COVID-19 krizi insanların biyolojik çeşitliliğe ve vahşi yaşam alanlarına olan etkisinin ve bunun bulaşıcı hastalıkların önünü nasıl açtığının bir örneği.
Komplo teorisyenleri, Çin’in Vuhan kentinde Aralık 2019’da görülmeye başlamasının ardından koronavirüsün bir laboratuvar ürünü olduğunu iddia etmekte gecikmedi.
Ancak bilim insanları, virüsün hayvan kaynaklı bir hastalık olduğu ve hayvandan insana geçtiği konusunda hemfikir. Buna göre virüs başka bir memeliye bulaşmadan önce yarasalarda görülüyordu.

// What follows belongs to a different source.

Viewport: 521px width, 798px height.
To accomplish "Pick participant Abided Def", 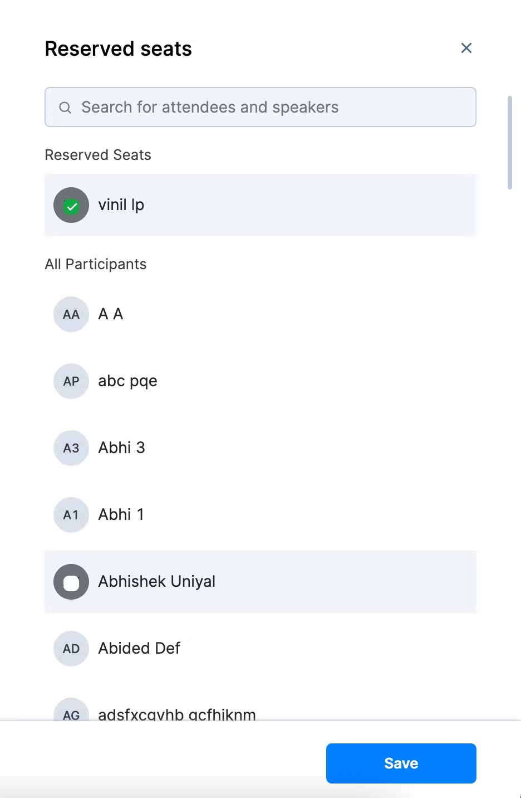I will pos(139,649).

Virüsün laboratuvarda üretilmediği gerçeği, insanların şu an yaşadığımız pandemide bir rolü olmadığı anlamına gelmiyor. ABD ve Avustralya’da yapılan kapsamlı bir araştırma, doğal yaşam alanlarına insanlar tarafından yapılan müdahalenin, biyolojik çeşitliliğin azalmasının ve ekosistemdeki bozulmanın virüslerin daha geniş bir ölçekte yayılma olasılığını arttırdığını ortaya koyuyor. İlk kez rastlanan bulaşıcı hastalıkların sayısı 1980’lerden bu yana her on yılda bir üçe katlanmış durumda. Bunların üçte ikisi hayvan kaynaklı ve bunun yüzde 70’i de vahşi hayvanlardan insanlara bulaşıyor. Bunlar arasında Ebola, HIV, domuz gribi ve kuş gribi var örneğin.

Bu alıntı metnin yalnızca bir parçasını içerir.